Allerdings lässt die Ausgangslage aber auch auf Kontinuität schliessen. Fünf von sieben Regierungs­räten wollen weiterhin im Amt ­bleiben: Landammann und Bau­direktor Roger Nager (FDP, Andermatt), Volkswirtschaftsdirektor Urban Camenzind (CVP, Bürglen), Finanzdirektor Urs Janett (FDP, Altdorf), Bildungs- und Kulturdirektor Beat Jörg (CVP, Gurtnellen) sowie Sicherheitsdirektor Dimitri Moretti (SP, Erstfeld). Daneben drängt die SVP Uri auf den Sitz zurück, den sie 2016 verlor. Landrat Christian ­Arnold, Seedorf, als offizieller Kandidat und der ­aktuelle Landrats­präsident Pascal Blöchlinger als «Wilder» möchten dies erreichen. Daneben sind aber weder die CVP noch die FDP gewillt, einen oder mehrere ihrer drei Sitze abzutreten.

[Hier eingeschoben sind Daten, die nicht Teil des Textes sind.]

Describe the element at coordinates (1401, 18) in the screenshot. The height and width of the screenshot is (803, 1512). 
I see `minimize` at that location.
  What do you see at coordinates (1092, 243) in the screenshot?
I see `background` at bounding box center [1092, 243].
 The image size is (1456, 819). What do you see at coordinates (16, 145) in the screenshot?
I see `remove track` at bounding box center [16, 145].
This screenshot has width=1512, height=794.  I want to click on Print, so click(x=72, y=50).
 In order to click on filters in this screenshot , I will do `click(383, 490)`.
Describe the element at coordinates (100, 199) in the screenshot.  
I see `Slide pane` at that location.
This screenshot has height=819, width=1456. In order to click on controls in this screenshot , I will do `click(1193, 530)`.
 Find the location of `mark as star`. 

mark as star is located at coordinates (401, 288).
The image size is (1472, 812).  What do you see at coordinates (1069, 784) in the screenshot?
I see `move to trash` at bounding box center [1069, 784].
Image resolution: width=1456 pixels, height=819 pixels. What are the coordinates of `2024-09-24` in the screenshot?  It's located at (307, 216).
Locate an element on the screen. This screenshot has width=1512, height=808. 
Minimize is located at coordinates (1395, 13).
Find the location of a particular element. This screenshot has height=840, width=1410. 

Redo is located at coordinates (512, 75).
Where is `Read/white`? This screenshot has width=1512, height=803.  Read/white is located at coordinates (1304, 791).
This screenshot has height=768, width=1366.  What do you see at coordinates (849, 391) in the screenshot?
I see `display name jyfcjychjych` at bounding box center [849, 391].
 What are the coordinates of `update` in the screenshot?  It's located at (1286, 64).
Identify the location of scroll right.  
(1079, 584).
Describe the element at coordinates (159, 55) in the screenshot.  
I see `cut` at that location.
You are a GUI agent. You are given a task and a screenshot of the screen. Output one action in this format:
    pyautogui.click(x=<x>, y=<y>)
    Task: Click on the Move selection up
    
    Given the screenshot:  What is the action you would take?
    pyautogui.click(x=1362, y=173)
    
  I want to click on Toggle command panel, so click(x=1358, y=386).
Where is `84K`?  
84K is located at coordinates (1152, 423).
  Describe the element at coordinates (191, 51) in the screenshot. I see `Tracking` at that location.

Auch sie schicken amtierende Landräte ins Rennen, die CVP den Erstfelder Daniel ­Furrer, die FDP den Realper Georg Simmen. Die Referenzen der Neuen unterscheiden sich somit nicht wesentlich, obwohl selbstverständlich jeder der Kandidaten seine eigene Politik verfolgt.

Über zwei Drittel der amtierenden Parlamentarier wollen eine weitere Amtszeit anhängen: 45 der 64 Landrätinnen und Landräte treten erneut zur Wahl an. Ihnen stehen 75 neue Gesichter gegenüber, welche die Geschicke des Kantons Uri gerne mitprägen würden. Wer die Liste nach Anzahl Kandidaten ordnet, merkt, dass ­diese der Reihenfolge der aktuellen Machtverhältnisse im Urner Par­lament entsprechen: Die CVP als grösste Partei im Landrat stellt mit 33 Personen auch am meisten Kandidaten, gefolgt von der FDP mit 32, der SVP mit 27 und SP/Grünen-Fraktion mit 24 Personen.

Bei der Rekrutierung neuer Kandidaten war die FDP am erfolgreichsten, hat sie doch 20 frische Gesichter nominiert. Die drei anderen Fraktionen kommen je auf 17 Neue. Neben zwei Parteilosen, die auf den Listen der Linken zu finden sind, haben sich vier Personen (noch) keiner Partei angeschlossen.

Von den 16 kleineren Gemeinden, in denen im Majorzsystem gewählt wird, sind in 11 die Würfel bereits gefallen: Hier treten gleich viele Kandidaten an, wie Sitze zur Verfügung stehen. Daneben kommt es in Andermatt, Flüelen, Göschenen und Gurtnellen zu Kampfwahlen. In Seedorf buhlen sechs Kandidaten um drei Sitze. Dem neuen Wahlsystem geschuldet treten alle Fraktionen in allen vier Proporzgemeinden an und halten sich dort kandidatenmässig ungefähr die Waage. Man darf gespannt sein, wem das neue System besonders gut in die Karten spielt.

Aus Frauensicht ist diese Wahl ernüchternd, steht die Urner Exekutive doch mit grosser Wahrscheinlichkeit bald ohne eine einzige Regierungsrätin da. Nicht ausgeschlossen, aber doch sehr erstaunlich wäre, wenn plötzlich noch ein unerwarteter Frauenname auftauchen würde. Auch für den Landrat sind neben 90 Kandidaten nur gerade 30 Kandidatinnen nominiert worden. Mit anderen Worten: Selbst wenn sämtliche Frauen gewählt würden, erreichten sie im Urner Kantonsparlament noch ­keine Mehrheit. Bei der SVP beträgt der Frauenanteil magere 11 Prozent, bei der FDP 12,5 und bei der CVP 27 Prozent. Nur bei den Linken sind die Kandidatinnen in der Überzahl (13 Frauen und 11 Männer).

Wie die Urner Wählerinnen und Wähler mit dieser Ausgangslage umgehen, wird sich weisen.